GOAL A. Extract every line of the listing below that contains the string "icon".
>> begin DOCUMENT EXTRACT
In The Odyssey, we find Homer sharing the story of Penelope at her loom. Ten years have passed since the close of the Trojan War, yet Odysseus has not returned. In faith, his wife, Penelope, awaits his homecoming while a group of suitors vie for her hand in marriage and feast on the absent king’s resources. In defiance to their efforts, she tactically determines a means to subvert them.
In resistance to choosing a new husband grounded in her loyalty to Odysseus, Penelope wisely requests time to weave a death shroud for her father-in-law, Laertes, before a decision is fixed. During the day, Penelope faithfully interworks the threads into a death-cloak, yet at night, she labors to unravel the frame of ticking-time for the sake of her husband’s long-awaited return home.
When Odysseus is once more in his Ithaka, Penelope shares with him (unknowingly), the craftiness of her time-burning:
I yearn for Odysseus, always, my heart pines away.
They rush the marriage on, and I spin out my wiles.
A god from the blue it was inspired me first
to set up a great loom in our royal halls
and I began to weave, and the weaving finespun,
the yarn endless, and I would lead them on: ‘Young men,
my suitors, now that King Odysseus is no more,
go slowly, keen as you are to marry me, until
I can finish my web…
so my weaving won’t all fray and come to nothing…
The story of Laertes’ shroud woven by Penelope during the day and dismembered by night to keep the suitors at bay is the only narrative told with distinctive congruence three times throughout Homer (Lowenstam). It is woven with each telling revealing further depth to its importance—a conversation that pulsates through time.
>> end DOCUMENT EXTRACT
>> begin TASK INPUTS
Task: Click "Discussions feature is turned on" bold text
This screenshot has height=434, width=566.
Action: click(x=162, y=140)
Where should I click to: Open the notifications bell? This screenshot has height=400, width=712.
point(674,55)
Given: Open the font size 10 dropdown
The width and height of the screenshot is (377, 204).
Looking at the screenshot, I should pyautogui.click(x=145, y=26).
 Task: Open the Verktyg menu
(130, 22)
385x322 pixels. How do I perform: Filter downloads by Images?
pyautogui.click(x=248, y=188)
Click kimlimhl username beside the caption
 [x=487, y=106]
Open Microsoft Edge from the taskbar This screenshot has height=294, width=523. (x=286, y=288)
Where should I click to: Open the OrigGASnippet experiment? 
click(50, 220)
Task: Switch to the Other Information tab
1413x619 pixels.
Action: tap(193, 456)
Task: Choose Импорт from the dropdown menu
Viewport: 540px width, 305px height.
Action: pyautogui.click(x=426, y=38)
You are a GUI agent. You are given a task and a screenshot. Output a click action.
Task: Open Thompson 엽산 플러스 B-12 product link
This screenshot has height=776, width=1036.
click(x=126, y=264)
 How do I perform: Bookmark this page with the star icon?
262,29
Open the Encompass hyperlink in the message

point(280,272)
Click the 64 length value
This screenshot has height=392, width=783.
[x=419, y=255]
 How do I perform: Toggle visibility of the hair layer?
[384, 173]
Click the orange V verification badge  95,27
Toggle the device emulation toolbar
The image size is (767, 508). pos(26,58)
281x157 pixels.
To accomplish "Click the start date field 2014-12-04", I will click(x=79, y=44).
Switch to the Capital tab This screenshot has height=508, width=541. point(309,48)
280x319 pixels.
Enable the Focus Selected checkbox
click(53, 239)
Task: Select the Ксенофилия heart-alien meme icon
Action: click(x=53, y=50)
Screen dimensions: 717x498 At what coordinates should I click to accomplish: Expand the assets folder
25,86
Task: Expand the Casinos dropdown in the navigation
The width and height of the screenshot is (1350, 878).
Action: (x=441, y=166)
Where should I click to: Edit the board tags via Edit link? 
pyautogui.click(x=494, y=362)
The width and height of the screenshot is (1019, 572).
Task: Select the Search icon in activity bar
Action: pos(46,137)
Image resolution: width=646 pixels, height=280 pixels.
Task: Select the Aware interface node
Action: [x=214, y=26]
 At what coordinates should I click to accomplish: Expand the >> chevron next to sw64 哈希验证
>> end TASK INPUTS
GOAL B. Resume the passage about Penelope's loom, continuing on from its final sentence.

EXERCISE ANSWER A.
 How do I perform: Bookmark this page with the star icon?
Task: Select the Ксенофилия heart-alien meme icon
Task: Select the Search icon in activity bar

EXERCISE ANSWER B.
At the loom, Penelope is focused and thoughtful. She is cunning. She is land-anchored. She resists. She tethers the past and future to the present. And as Eva Brann shares in her book, Homeric Moments: Clues To Delight In Reading The Odyssey and The Iliad, the weaving is a, “grand multipurpose strategem…the worthy counterpart to her husband’s Trojan Horse,” (258).
Thus, it is of our hearts at Axiom Christian Classical School to provide a time and place for community that chooses to mindfully linger at the loom, awaiting the King as we keep the threads of truth, beauty, and goodness before us; laboring, thinking, conversing, and remembering together in love.
Unlike Penelope, we are not alone. Let us act accordingly. May we gather and feast on the gifts woven into one another as we endeavor to live with wisdom and virtue—for the loom always whispers the hope of life.
Taking apart the cover of darkness fabricates
Light, and Time itself goes forward by unraveling:
So the queen’s dismembering hand weaves the images
Of faith and remembrance on the bared warp of her loom.